And after you've put your jaw back into place - you're left standing there with a genuine has something this lovely and genuinely soulful been forgotten? Why isn't this huge?

"What Color Is Love" was released on LP in March 1973 in the USA on Cadet CA 50019 and is the second of three albums Callier made for the Chess offshoot label Cadet in the Seventies - the first was "Occasional Rain" in 1972 (see separate review) and the third was "I Just Can't Help Myself" in 1975 (see review for Japanese CD import).

Both "What Color..." and "Occasional Rain" are part of Universal's "ORIGINALS" CD reissue series - Jazz, Soul, Fusion and Latin LPs reissued and remastered onto CD from a multitude of labels under the Universal umbrella. All use generic artwork (the originals name and band on the left of the sleeve as pictured above) and are gatefold card digipaks issued at mid-price. Although the card digipaks are aesthetically pleasing as mini-repro LP sleeves, unfortunately most come without booklets - this album's recording credits on the inner flap for instance are barely legible. Which is a bummer because if ever an album deserved fresh liner notes, history, photos, a new interview - but alas...

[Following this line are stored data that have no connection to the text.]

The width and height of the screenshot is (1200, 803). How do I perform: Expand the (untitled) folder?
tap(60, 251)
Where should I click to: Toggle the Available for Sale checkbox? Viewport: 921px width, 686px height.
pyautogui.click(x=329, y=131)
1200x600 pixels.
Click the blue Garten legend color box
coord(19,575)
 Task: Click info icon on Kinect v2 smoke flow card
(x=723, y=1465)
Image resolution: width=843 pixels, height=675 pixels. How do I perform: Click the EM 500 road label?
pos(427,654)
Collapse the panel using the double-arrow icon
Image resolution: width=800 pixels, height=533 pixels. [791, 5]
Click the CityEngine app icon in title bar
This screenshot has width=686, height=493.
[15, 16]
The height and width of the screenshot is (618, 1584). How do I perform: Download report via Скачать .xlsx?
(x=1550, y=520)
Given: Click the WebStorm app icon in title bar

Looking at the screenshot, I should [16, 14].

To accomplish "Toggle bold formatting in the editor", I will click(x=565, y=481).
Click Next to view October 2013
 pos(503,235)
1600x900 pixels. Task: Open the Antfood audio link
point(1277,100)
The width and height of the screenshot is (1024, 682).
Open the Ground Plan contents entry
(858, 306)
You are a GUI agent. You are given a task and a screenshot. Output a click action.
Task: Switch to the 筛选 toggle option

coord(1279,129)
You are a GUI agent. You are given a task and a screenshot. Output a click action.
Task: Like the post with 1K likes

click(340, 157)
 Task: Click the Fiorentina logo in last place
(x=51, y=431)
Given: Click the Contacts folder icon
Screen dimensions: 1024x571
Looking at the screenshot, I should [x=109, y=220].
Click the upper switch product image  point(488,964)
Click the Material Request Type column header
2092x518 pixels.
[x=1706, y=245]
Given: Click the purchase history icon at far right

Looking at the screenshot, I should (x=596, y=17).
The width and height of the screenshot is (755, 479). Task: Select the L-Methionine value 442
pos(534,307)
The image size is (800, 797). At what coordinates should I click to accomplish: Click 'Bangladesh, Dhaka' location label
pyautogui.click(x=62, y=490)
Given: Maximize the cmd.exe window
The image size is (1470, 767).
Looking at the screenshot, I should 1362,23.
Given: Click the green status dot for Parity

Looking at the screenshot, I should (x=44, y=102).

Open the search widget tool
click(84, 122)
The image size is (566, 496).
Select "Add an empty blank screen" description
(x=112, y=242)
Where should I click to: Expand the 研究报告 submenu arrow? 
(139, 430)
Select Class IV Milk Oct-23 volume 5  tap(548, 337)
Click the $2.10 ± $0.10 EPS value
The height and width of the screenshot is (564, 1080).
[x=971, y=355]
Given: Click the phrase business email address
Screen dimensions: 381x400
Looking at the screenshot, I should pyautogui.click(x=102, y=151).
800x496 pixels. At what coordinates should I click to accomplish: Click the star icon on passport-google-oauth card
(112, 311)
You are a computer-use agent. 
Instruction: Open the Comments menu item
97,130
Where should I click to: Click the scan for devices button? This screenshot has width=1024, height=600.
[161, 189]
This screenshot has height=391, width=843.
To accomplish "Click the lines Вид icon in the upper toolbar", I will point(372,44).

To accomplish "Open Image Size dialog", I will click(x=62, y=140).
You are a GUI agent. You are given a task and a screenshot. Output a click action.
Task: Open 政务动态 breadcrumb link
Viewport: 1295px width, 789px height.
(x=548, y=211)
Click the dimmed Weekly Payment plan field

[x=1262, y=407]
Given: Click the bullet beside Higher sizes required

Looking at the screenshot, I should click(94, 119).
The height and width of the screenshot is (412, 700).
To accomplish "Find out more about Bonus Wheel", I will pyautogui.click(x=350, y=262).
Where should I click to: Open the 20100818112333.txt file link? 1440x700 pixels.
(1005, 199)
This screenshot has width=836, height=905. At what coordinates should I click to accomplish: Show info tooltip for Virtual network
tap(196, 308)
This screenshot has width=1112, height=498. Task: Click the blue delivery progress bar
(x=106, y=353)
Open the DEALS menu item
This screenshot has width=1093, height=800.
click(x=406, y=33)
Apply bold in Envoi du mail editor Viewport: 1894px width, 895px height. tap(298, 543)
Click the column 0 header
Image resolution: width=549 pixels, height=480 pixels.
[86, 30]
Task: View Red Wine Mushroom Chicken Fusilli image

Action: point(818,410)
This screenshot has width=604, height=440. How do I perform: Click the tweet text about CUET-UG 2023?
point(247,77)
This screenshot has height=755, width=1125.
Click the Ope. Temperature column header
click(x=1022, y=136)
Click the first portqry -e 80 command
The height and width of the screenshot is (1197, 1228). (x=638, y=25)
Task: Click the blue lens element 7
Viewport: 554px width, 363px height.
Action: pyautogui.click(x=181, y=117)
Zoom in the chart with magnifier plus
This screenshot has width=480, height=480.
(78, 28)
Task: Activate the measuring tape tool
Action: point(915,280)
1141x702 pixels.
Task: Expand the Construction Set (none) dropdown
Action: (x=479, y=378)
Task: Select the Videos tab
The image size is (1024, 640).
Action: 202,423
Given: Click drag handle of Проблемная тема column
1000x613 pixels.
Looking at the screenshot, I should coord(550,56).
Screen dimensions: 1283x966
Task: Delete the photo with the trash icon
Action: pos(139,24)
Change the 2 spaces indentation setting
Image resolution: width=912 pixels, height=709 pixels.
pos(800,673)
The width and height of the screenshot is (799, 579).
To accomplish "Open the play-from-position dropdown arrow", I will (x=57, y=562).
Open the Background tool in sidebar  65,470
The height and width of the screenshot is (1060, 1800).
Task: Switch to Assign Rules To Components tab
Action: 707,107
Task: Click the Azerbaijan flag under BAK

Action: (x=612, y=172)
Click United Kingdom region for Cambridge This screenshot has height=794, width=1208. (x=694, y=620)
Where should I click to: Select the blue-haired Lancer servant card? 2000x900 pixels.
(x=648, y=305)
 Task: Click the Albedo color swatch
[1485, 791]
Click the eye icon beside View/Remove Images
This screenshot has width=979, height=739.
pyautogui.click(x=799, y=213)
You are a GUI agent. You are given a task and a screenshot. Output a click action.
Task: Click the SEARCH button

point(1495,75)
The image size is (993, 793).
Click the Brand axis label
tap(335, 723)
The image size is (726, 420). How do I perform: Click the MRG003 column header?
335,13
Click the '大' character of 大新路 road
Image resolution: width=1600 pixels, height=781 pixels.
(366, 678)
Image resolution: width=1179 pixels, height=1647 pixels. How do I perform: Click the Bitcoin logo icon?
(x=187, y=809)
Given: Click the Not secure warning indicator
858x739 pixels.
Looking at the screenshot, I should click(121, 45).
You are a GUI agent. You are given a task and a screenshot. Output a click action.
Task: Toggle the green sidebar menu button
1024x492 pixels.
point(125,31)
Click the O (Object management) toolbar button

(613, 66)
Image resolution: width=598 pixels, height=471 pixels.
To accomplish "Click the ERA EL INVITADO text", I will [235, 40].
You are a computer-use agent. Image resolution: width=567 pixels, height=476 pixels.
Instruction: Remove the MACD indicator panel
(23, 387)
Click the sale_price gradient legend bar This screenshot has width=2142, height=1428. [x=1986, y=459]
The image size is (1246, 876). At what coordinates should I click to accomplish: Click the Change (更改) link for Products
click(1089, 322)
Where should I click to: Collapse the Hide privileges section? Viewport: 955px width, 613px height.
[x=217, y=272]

Released on CD in March 2008 - Verve Originals B0011921-02 (Barcode 602517829749) plays as follows (40:44 minutes):
1. Dancing Girl
2. What Color Is Love
3. You Goin' Miss Your candyman
4. Just As Long As We're In Love
5. Ho Tsing Mee (A Song Of The Sun)
6. I'd Rather Be With You
7. You Don't Care

The good news is that the Remaster is beautiful - the tapes transferred by a name I've seen on hundreds of quality reissues - KEVIN REEVES. So mellow, so lovely... a great job done.

As well as the wonderful breath of "Dancing Girl" (lyrics above) - highlights include the huge build up on Side One's closer "You Goin' To Miss Your Candyman" (co-written with Phyllis Braxton), the "I-must-hit-the-road but I wanna..." soft-soul of "I'd Rather Be With You" (co-written with Larry Wade and Jerry Butler) and the so 5th Dimension girly vocals of Kitty Haywood, Shirley Wahls and Vivian Harrell on "You Don't Care" - a song so up with hippy-love-and-harmony that it may have some of you going to work in a sunny disposition on the drizzliest of Monday mornings...

PHIL UPCHURCH features on Guitar throughout, while another soul-hero associated with the album is CHARLES STEPNEY who arranged, conducted and produced the project to such sweet effect (also played keyboards). He was involved in The Rotary Connection with Minnie Riperton, produced four albums with The Dells and even twiddled the knobs on the iconic and now much-vaulted psych-blues-fusion album "Electric Mud" by Muddy Waters. I'd personally scour down anything he had a hand in - a genius...

Like Marvin Gaye's "What's Going On", Donny Hathaway's "Extension Of A Man", Stevie Wonder's "Innervisions" and Callier's predecessor to this "Occasional Rain" - this is a proper soul album - a gem all the way through and still beautiful and inspiring to this day - some 30/40 years after the event. Why isn't the LP artwork of this masterpiece on someone's t-shirt somewhere as the ultimate street-cool - who knows? But you owe it to yourself to check it out.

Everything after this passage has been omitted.